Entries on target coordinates
___

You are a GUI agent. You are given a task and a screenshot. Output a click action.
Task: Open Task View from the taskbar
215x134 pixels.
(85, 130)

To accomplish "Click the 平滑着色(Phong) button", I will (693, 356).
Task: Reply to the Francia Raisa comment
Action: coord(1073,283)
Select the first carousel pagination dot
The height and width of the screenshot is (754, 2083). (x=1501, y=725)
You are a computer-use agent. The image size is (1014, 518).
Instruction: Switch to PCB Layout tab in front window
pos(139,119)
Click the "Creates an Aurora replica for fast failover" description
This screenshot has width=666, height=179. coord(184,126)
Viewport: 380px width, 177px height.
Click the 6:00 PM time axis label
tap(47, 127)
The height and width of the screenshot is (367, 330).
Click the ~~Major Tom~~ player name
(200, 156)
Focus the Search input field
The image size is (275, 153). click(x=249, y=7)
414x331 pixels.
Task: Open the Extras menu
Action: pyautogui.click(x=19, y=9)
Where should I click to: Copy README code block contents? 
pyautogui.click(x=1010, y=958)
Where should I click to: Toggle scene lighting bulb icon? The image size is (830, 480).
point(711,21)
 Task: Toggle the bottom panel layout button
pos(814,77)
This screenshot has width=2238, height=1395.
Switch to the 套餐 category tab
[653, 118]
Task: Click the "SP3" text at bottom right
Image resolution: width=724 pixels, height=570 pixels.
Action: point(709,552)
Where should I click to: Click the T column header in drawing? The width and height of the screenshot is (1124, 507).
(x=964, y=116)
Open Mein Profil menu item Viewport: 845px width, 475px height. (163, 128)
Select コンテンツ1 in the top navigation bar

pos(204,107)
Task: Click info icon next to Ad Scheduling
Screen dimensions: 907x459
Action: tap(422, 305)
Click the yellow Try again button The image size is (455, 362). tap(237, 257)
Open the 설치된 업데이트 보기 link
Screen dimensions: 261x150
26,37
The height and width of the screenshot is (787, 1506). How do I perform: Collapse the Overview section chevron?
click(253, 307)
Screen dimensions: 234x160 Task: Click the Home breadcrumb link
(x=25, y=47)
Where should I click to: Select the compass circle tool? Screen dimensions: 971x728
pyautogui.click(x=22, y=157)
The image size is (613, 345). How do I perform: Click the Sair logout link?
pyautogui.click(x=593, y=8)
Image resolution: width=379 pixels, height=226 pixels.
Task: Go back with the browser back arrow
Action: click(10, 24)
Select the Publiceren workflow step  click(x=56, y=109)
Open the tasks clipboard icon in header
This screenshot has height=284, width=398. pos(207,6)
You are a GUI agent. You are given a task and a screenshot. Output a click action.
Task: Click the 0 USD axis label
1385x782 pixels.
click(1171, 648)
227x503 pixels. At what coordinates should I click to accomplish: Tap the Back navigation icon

___

= EXERCISE =
Repeat the stretch of the material from the line containing "The image size is (613, 345)." through the line containing "This screenshot has height=284, width=398." with no changes.

= SOLUTION FOR THIS TASK =
The image size is (613, 345). How do I perform: Click the Sair logout link?
pyautogui.click(x=593, y=8)
Image resolution: width=379 pixels, height=226 pixels.
Task: Go back with the browser back arrow
Action: click(10, 24)
Select the Publiceren workflow step  click(x=56, y=109)
Open the tasks clipboard icon in header
This screenshot has height=284, width=398. pos(207,6)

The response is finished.